Farmers preparing for the worst drought on record

Farmers preparing for the worst drought on record

OROVILLE, Calif. - There's has been a lack of rain in the Northstate, and it's causing some concern for some local farmers in Butte County.

The First Alert Weather team has been saying we are substantially below the average amount of rain.  

"We've been farming for about 12 years and this will be the first year that we have turn the sprinkler systems on twice in December," said John Morse, owner of Morse Farms in Oroville.
On average, 33 inches of rain is recorded by the end of the year, but as 2013 comes to a close less than 13 inches of rain has fallen; a 20 inch deficit.

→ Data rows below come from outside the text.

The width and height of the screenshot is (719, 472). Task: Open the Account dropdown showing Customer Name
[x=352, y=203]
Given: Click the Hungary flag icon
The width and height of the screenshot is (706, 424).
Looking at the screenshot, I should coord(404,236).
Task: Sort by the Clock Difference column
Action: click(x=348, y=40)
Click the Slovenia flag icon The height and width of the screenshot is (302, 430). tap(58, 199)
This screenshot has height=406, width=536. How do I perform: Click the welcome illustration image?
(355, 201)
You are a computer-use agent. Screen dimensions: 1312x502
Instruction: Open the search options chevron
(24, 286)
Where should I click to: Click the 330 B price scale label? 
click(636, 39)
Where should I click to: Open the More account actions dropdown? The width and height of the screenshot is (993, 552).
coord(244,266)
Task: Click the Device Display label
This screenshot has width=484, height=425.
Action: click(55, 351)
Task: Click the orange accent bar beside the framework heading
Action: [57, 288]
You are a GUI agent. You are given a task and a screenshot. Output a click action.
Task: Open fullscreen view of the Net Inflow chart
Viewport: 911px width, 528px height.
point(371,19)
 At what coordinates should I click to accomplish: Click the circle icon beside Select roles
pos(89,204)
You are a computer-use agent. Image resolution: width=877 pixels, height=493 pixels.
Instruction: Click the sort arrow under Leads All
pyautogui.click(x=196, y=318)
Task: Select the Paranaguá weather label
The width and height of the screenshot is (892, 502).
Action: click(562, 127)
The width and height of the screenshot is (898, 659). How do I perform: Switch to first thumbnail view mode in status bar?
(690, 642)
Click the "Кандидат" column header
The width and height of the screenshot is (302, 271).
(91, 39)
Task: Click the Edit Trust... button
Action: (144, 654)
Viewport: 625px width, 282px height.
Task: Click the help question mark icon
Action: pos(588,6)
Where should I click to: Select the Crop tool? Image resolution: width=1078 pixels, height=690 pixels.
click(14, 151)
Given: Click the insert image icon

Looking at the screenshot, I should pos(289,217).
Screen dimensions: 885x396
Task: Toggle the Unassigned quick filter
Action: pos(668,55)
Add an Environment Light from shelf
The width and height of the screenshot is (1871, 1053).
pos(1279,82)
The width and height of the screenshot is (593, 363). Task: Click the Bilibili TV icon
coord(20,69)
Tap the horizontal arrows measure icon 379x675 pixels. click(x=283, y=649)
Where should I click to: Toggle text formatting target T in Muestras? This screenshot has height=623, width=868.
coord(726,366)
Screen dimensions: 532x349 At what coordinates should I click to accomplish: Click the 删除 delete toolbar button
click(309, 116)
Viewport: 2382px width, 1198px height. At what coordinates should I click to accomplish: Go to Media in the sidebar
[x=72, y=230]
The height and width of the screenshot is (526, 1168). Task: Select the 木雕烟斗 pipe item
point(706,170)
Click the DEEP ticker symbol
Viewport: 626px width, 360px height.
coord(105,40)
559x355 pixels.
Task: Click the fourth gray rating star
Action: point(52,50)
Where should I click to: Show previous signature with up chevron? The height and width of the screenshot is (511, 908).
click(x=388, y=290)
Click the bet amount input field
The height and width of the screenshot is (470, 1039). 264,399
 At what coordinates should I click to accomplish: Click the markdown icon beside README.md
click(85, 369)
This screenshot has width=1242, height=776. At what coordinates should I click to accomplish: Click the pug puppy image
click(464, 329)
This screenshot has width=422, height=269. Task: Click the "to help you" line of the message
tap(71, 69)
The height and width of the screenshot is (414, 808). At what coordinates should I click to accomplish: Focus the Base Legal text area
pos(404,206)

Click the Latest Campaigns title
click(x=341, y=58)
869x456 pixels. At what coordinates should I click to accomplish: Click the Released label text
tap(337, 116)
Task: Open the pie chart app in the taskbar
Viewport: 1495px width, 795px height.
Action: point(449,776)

"We have had the 'Miracle March's' and the late rains in February and that's what we are hoping for at this point," said Morse.

Morse explains that rain is very important to mandarins.  It moisturizes the trees so the fruit can fully grow for next season.
"So the trees are very vibrant and growing well to get ready for the hot summer," said Morse
Morse has 600 trees on his mandarin farm, and uses more than 34,000 gallons of water a week to maintain his crop.
"We are waiting from the water district and from the state to see what actually going to happen this year yet, so we don't know," said Morse.
Morse said he produced 12 tons of mandarins this past season, and that his farm depends on the runoff from the snow that fills up the reservoirs.